ANAHEIM 8, MINNESOTA 3 IN MINNESOTA
Date: Thursday, August 5.
Batting stars: Torii Hunter was 2-for-4 with a home run (his fourteenth) and a double. Michael Cuddyer was 1-for-2 with a double and a walk.
Pitching stars: Jesse Crain struck out two in 1.1 scoreless innings, giving up two hits. Aaron Fultz pitched a scoreless inning, giving up a hit and a walk. J. C. Romero struck out two in a perfect inning.
Opposition stars: Aaron Sele pitched seven innings, giving up three runs on five hits and two walks and striking out one. Garret Anderson was 4-for-5. Josh Paul was 3-for-4 with a double and two runs. David Eckstein was 1-for-3 with two walks and two runs.
The game: The first two innings passed by quietly. Then in the third, Tim Salmon and Paul singled and Eckstein walked, loading the bases with none out. Chone Figgins was retired on a short fly ball, but Anderson and Vladimir Guerrero each hit an RBI single and a sacrifice fly made it 3-0. The Angels had another big inning in the fourth. Robb Quinlan singled and scored from first on Paul's one-out double. Eckstein followed with an RBI single. With two out Anderson singled, an error loaded the bases, and Jose Guillen delivered a two-run single to make the score 7-0.
The Twins offense had done very little to this point, getting only one hit through the first four innings. Hunter changed that with a home run to lead off the fifth. Corey Koskie had a one-out single, Matthew LeCroy walked, and with two out Shannon Stewart singled home a run to make it 7-2.
That was as close as the Twins would come. Each team scored a run in the seventh, but neither threatened to put together a big inning. The Twins took an 8-3 defeat.
WP: Sele (7-0). LP: Terry Mulholland (3-4). S: None.
Notes: Justin Morneau had only recently become the regular first baseman with the trade of Doug Mientkiewicz. Stewart had injury problems in 2004 and was the DH in this game, with Lew Ford in left field.
Cuddyer pinch-hit for Jacque Jones in the fifth and stayed in the game in right field. LeCroy pinch-hit for Henry Blanco in the fifth and stayed in the game behind the plate.
Jason Bartlett was at shortstop in place of Cristian Guzman. This was the second major league game and first start for Bartlett. He would be sent down after the game, but would come back as a September call-up and would begin 2005 as the team's starting shortstop.
Stewart was the batting average leader at .312. He would finish at .304. Ford was batting .301. He would finish at .299.
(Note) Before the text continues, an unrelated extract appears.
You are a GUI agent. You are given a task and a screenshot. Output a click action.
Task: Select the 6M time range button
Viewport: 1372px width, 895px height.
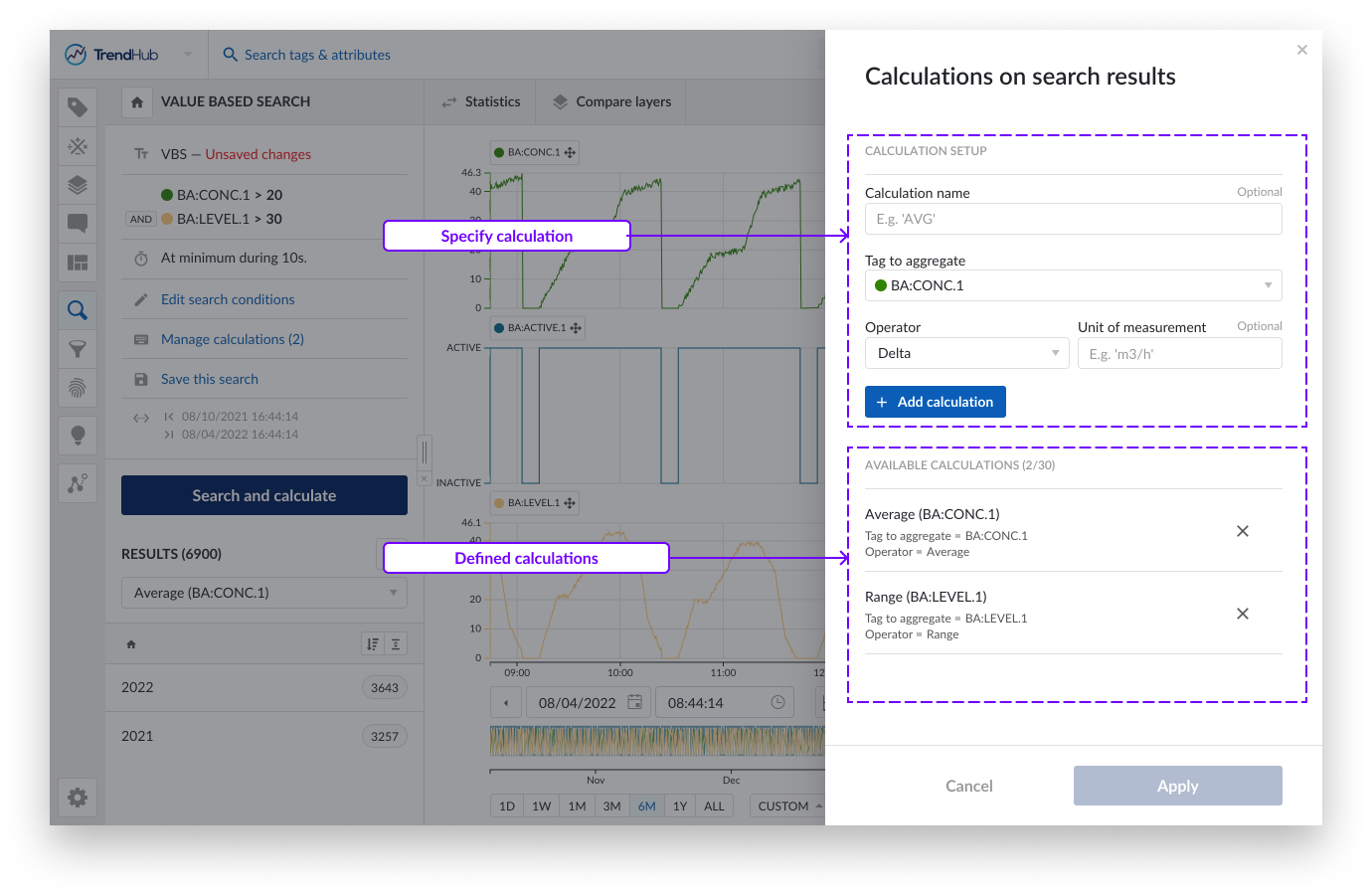pyautogui.click(x=646, y=806)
Mulholland pitched just 3.2 innings, allowing seven runs (five earned) on nine hits and a walk and striking out one. It was not his worst start of the season--that would come on August 26, when he would again allow seven runs in 3.2 innings, but all the runs would be earned. He was forty-one, and was really not a good pitcher anymore. He really hadn't been very good for some time, but teams kept sending him out there. I assume it was a case where, as Bill James once put it, he would pitch well just often enough to fool teams into pitching him some more.
Despite Sele's 7-0 record, he didn't have all that good a year. At this point he was 7-0 with an ERA of 4.60. He would finish 9-4, 5.05, 1.62 WHIP. He started his career well, but after 1995 he only had one season with an ERA of lower than 4.20 and six seasons with an ERA of over 5.00. Despite that, he pitched until he was thirty-seven and had a fifteen-year major league career. It's always amazing to me how some guys keep getting chance after chance, long after they've proven they're not good enough, and other guys dominate AAA and at most get one brief shot.
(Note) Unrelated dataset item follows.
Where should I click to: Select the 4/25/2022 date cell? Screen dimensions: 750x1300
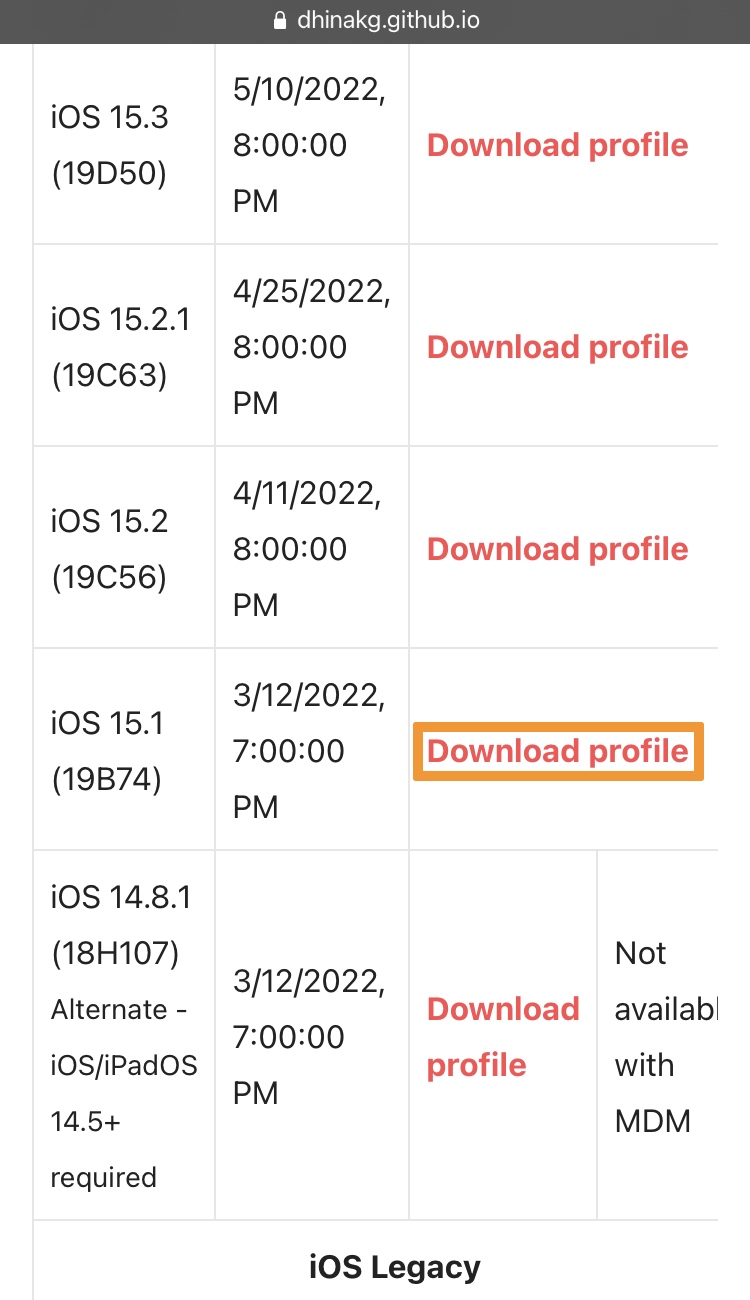click(311, 347)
The Twins had won four in a row and eight out of nine coming into this game.
Record: The Twins were 61-46, in first place in the American League Central, six games ahead of Chicago. They would finish 92-70, in first place, nine games ahead of Chicago.
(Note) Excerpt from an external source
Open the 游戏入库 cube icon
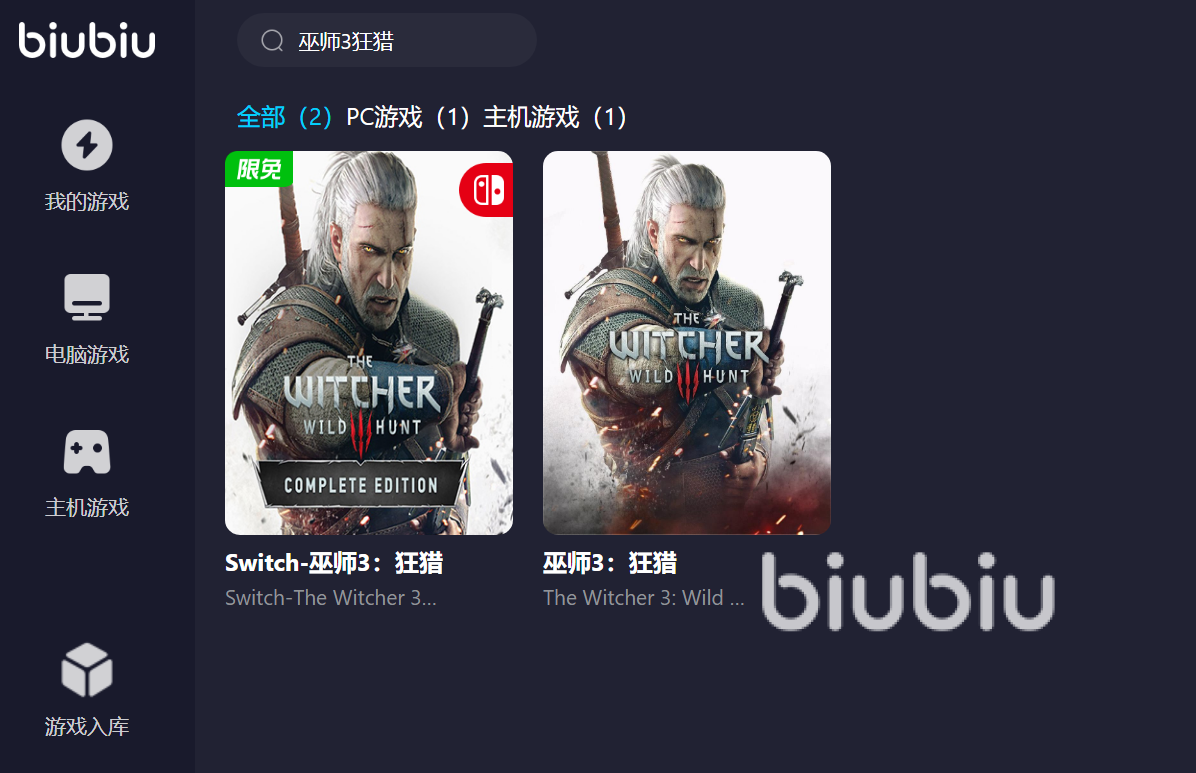The width and height of the screenshot is (1196, 773). [87, 670]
The Angels were 58-50, in third place in the American League West, three games behind Texas. They would finish 92-70, in first place, one game ahead of Oakland.
Mullholland was left handed and breathing hahaha.
I am surprised Sele was never a Twin. He checks off a lot of the boxes: One of us (Born in Golden Valley), was once a highly thought of prospect (I was SUPER excited when I pulled a Sele card from a wax pack of Topps), low strike out rate innings eater. Maybe Terry Ryan didnt want to spend a $1,000,400 on him. That extra 400k is a killer.